Elle est la fille de Conan IV de Bretagne et de Marguerite, fille d'Henri, comte de Northumberland et d'Huntingdon, et sœur des rois d'Écosse Malcom IV et Guillaume le Lion.
En 1166, Conan IV a abdiqué en sa faveur et elle est devenue duchesse de Bretagne, mais la réalité du pouvoir était dans les mains d'Henri II d'Angleterre.
Elle a épousé successivement :
- en 1181, Geoffroy Plantagenêt, fils du roi Henri II d'Angleterre ;
- en 1189, Raoul III, comte de Chester ;
- en 1199, Guy de Thouars.
Geoffroy Plantagenêt a été proclamé duc de Bretagne sous le nom de Geoffroy II en 1181, à son mariage avec Constance, mais il est mort en 1186 ou 1187. De ce premier mariage, Constance a eu deux enfants qui ont survécu : Arthur, qui lui succéda, et Éléonore (ou Aliénor).
Après la mort de son premier mari, Constance a gouverné directement la Bretagne, même pendant son second mariage avec Raoul de Chester. En 1196, la duchesse a été faite prisonnière à Pontorson ou à Teillay. Son mariage avec Raoul de Chester a ensuite été annulé à une date inconnue, mais entre 1196 et 1199, ce qui lui a permis d'épouser Guy de Thouars.
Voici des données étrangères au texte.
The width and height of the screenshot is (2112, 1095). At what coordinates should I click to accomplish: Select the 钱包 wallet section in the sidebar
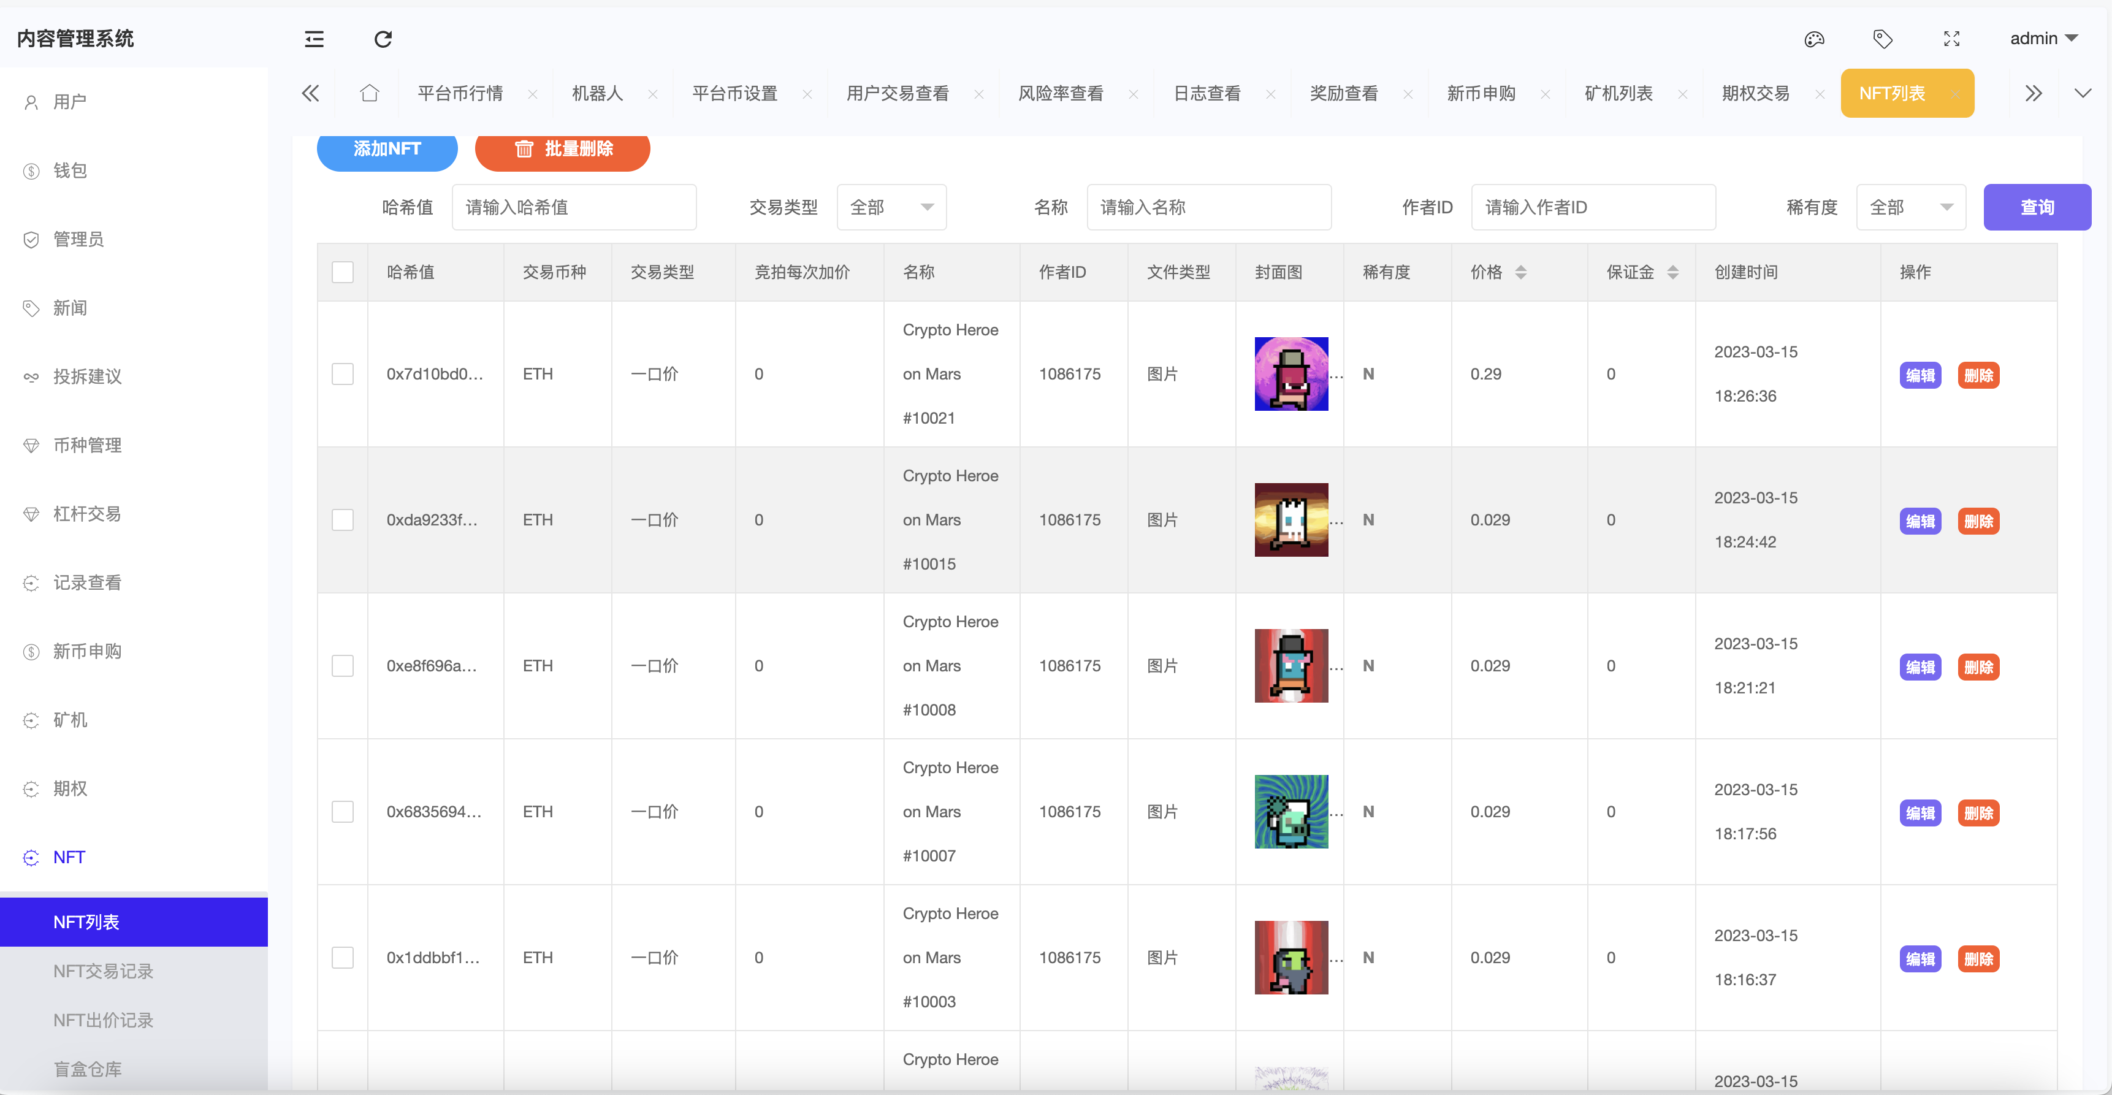point(68,171)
Constance a aussi été la prisonnière de Richard Cœur-de-Lion en 1197. Guy de Thouars lui donna une autre fille, Alix (ou Alice), future épouse de Pierre de Dreux.
Elle est morte entre le 1er et le 4 septembre 1201.
Sources
- The Charters of Duchess Constance of Brittany and her Family (1171-1221) / edited by Judith Everard and Michael Jones. - Woodbridge : the Boydell Press, 1999. - ISBN 0-85115-751-3.
- Michael Jones, « La vie familiale de la duchesse Constance : le témoignage des chartes », dans Bretagne et pays celtiques, langues, histoire, civilisation : mélanges offerts à la mémoire de Léon Fleuriot (1923-1987), sous la dir. de G. Le Menn et J.-Y. Le Moing (Saint-Brieuc, Rennes, 1992), p. 349-360.
- Y. Hillon, « La Bretagne et la rivalité Capétiens-Plantagenêt : un exemple - la duchesse Constance (1186-1202) », Annales de Bretagne, t. 92, 1985, p. 111-144.